PASSAGE PROVIDED:
▽
Comments in Code
All through this manual you will see examples of ViviFire code with comments.
Most of these comments start with an apostrophe ('
) and stop at the end of the line.
You can also use two slashes (//
) as an alternative.
The ViviFire compiler ignores all comments.
You put comments in your code to tell what other code does. And frequently they give other information.
There are two types of comments: (1) the in-line comment, shown above, and (2) the mid-line comment.
A mid-line comment uses a pair of symbols to identify the start and end, and has one symbol between them.
The start is a slash-apostrophe (/'
) and the end is an apostrophe-slash ('/
).
The inner part can be a name, a number or date literal, or some sequence of characters that are a part of these symbols.
Permitted punctuation characters include ! # $ % - . / @ _
.
But, you cannot use other punctuation or whitespace characters.
You can write mid-line comments at many positions in a line of code. But, you cannot write two adjacent comments on one line.
Examples
// This is a full-line comment.
PrintLine "Test" ' This comment is in-line with code.
PrintLine "Hi " & name _ ' This comment ...
& " how are you?" ' is divided in two.
Call Test 1 /'one'/, 2 /'two'/, 3 /'three'/
Conventions for comments
The list that follows gives some general instructions about what type of comment can come before a section of code. These are only recommended procedures. Do what you think is best for you and all the persons who will read your code.
- Tell what a procedure does, not how it does it.
- Make a list of each external variable, control, file, or other element to which a procedure must have access.
- Make a list of each external variable, control, or file that your code can change. Tell what effect a change has, if it is not easily known.
- Tell what each argument supplies to a procedure.
- Tell what a procedure returns.
Some more to think about:
- Try to write a comment before each important variable declaration that tells how you use it.
- Try to give good names to variables, controls, and procedures. Good names can make some comments shorter or not as necessary.
- Write comments the same as sentences. start with an upper-case letter, and put a period (or other applicable punctuation) at the end.
△
EXERCISE PROMPT:
Retype the section of the passage on comments in code that starts with "The inner part" and goes on through "in-line with code.", word for word.

MATERIAL SHOWN:
▽
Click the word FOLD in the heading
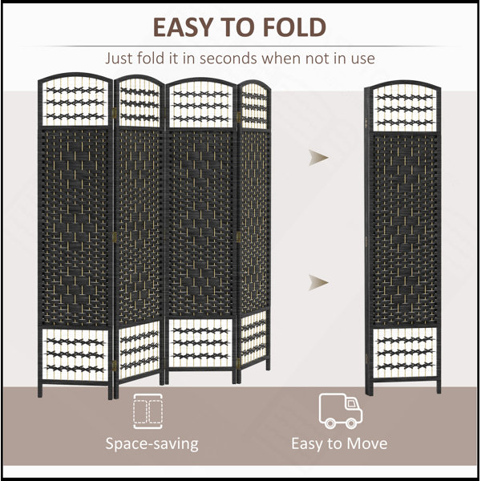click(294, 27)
△
▽
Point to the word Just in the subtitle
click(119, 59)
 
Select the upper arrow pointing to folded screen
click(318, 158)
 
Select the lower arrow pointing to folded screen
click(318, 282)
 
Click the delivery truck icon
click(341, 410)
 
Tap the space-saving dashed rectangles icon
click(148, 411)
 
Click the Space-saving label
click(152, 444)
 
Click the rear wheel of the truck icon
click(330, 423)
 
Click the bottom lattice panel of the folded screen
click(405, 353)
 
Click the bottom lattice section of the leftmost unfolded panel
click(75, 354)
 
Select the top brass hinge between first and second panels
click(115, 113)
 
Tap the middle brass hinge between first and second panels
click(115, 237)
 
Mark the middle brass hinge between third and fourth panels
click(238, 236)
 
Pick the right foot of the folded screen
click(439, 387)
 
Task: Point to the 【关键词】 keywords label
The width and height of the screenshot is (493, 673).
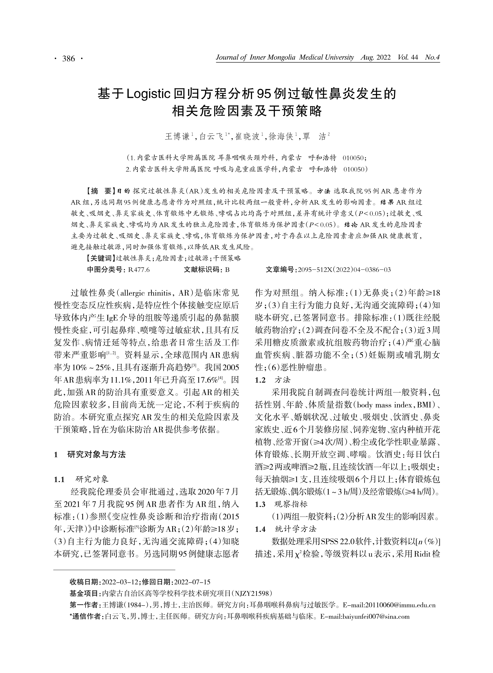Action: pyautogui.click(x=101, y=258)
△
▽
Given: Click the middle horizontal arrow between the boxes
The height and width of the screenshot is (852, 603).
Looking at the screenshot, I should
△
EXERCISE RESPONSE:
The inner part can be a name, a number or date literal, or some sequence of characters that are a part of these symbols.
Permitted punctuation characters include ! # $ % - . / @ _
.
But, you cannot use other punctuation or whitespace characters.
You can write mid-line comments at many positions in a line of code. But, you cannot write two adjacent comments on one line.
Examples
// This is a full-line comment.
PrintLine "Test" ' This comment is in-line with code.